◆ Directions ◆
Extract only the lines running from the top of the entries to the line that holds "Tháng 8 2023 (747, 1884)". Include that line and omit the pictures.

Data extracts below:

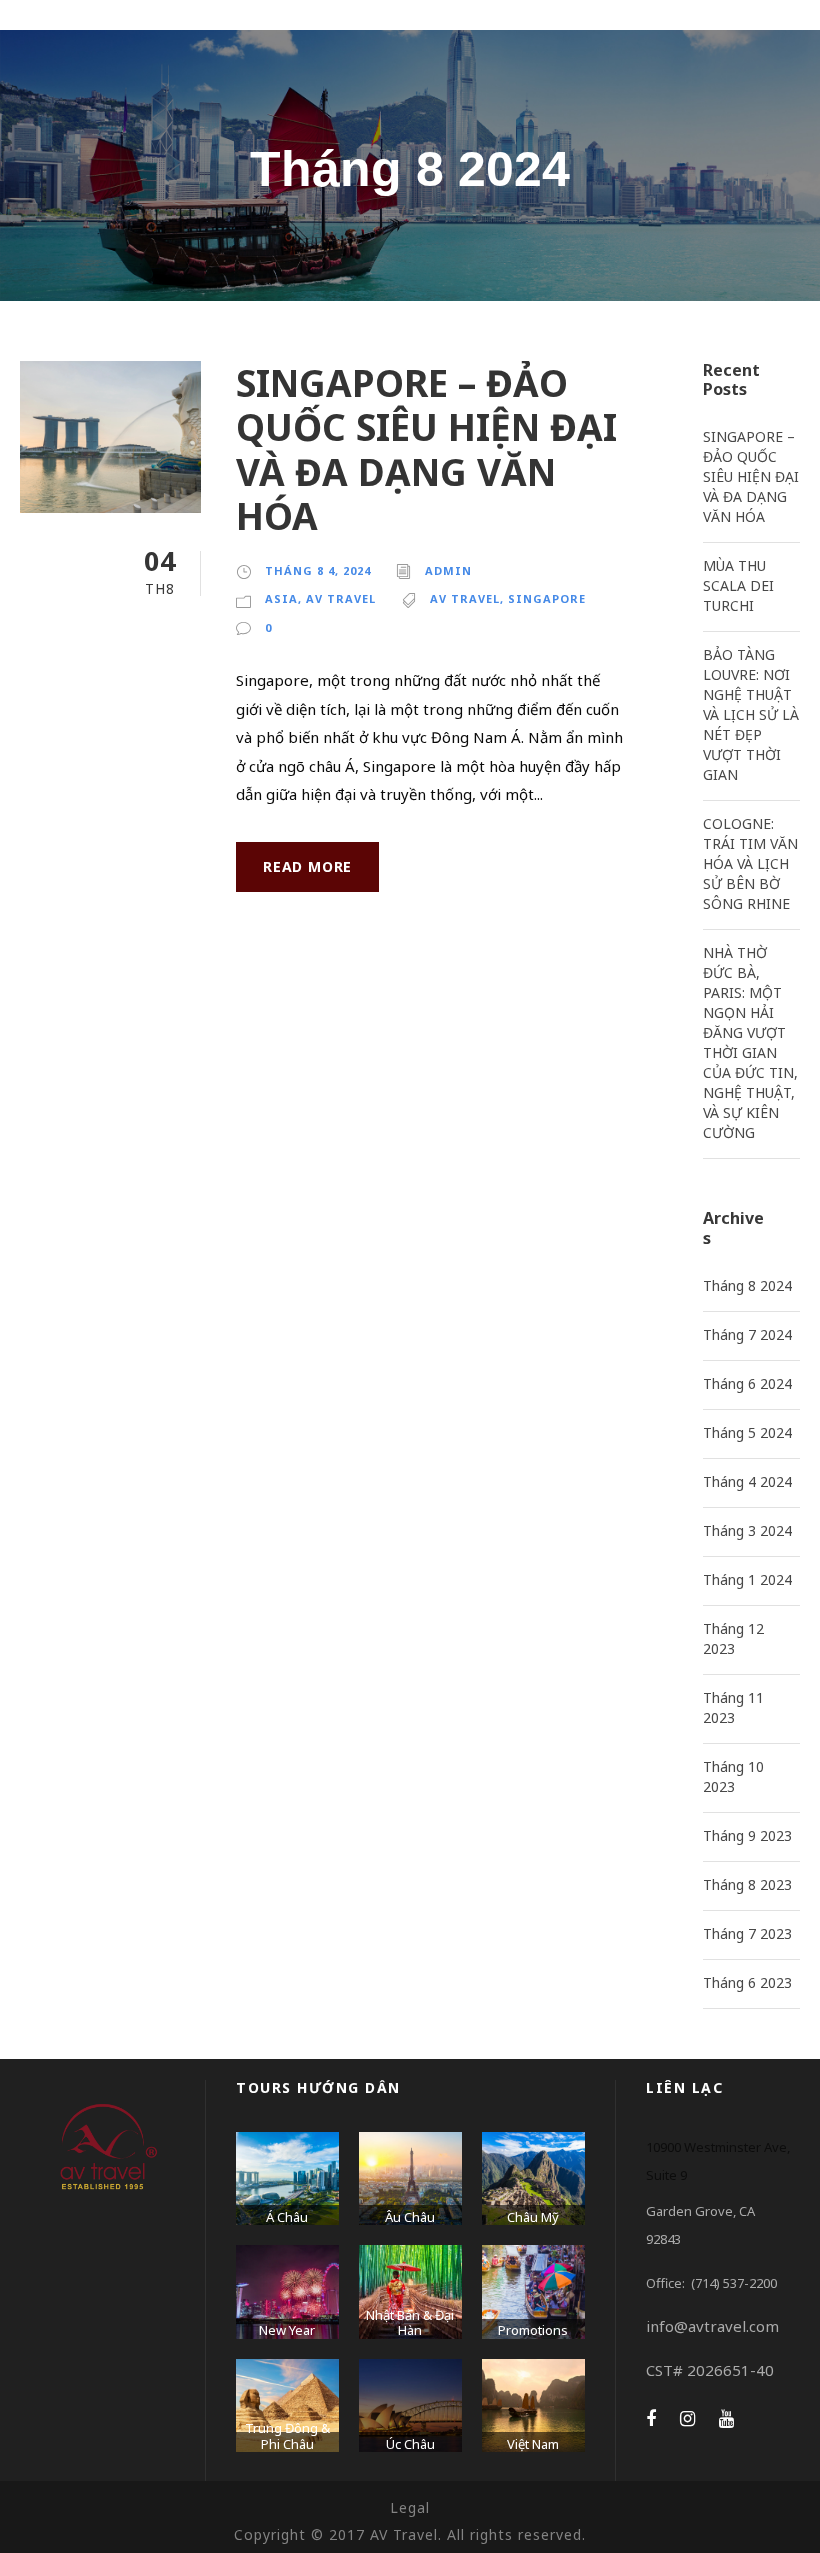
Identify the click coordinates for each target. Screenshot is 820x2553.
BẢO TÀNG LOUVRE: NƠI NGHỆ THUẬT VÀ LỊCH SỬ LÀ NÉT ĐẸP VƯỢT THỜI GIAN (751, 714)
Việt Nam (533, 2444)
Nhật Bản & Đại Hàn (410, 2323)
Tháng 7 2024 (747, 1334)
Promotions (533, 2330)
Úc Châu (410, 2444)
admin (448, 570)
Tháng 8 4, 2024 (318, 570)
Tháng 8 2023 (747, 1884)
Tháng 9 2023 (747, 1835)
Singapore (547, 598)
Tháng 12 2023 (733, 1638)
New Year (287, 2330)
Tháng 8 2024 (747, 1285)
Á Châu (287, 2217)
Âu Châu (410, 2217)
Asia (281, 598)
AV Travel (341, 598)
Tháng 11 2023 (733, 1707)
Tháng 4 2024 (747, 1481)
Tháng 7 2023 (747, 1933)
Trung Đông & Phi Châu (287, 2436)
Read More (307, 866)
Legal (410, 2507)
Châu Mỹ (533, 2217)
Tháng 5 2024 (747, 1432)
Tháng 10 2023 (733, 1776)
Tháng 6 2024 (747, 1383)
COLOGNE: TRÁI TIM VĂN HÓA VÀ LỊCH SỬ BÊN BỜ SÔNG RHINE (750, 863)
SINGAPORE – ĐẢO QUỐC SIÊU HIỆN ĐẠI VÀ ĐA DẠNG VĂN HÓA (426, 449)
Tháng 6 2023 (747, 1982)
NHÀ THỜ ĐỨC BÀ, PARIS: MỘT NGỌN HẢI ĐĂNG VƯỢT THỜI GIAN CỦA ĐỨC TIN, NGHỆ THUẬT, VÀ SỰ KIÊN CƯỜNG (750, 1042)
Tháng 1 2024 (747, 1579)
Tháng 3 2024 (747, 1530)
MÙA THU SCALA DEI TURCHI (738, 585)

End of Data extracts.

◆ Expected answer ◆
Identify the click coordinates for each target. Screenshot is 820x2553.
BẢO TÀNG LOUVRE: NƠI NGHỆ THUẬT VÀ LỊCH SỬ LÀ NÉT ĐẸP VƯỢT THỜI GIAN (751, 714)
Việt Nam (533, 2444)
Nhật Bản & Đại Hàn (410, 2323)
Tháng 7 2024 (747, 1334)
Promotions (533, 2330)
Úc Châu (410, 2444)
admin (448, 570)
Tháng 8 4, 2024 (318, 570)
Tháng 8 2023 (747, 1884)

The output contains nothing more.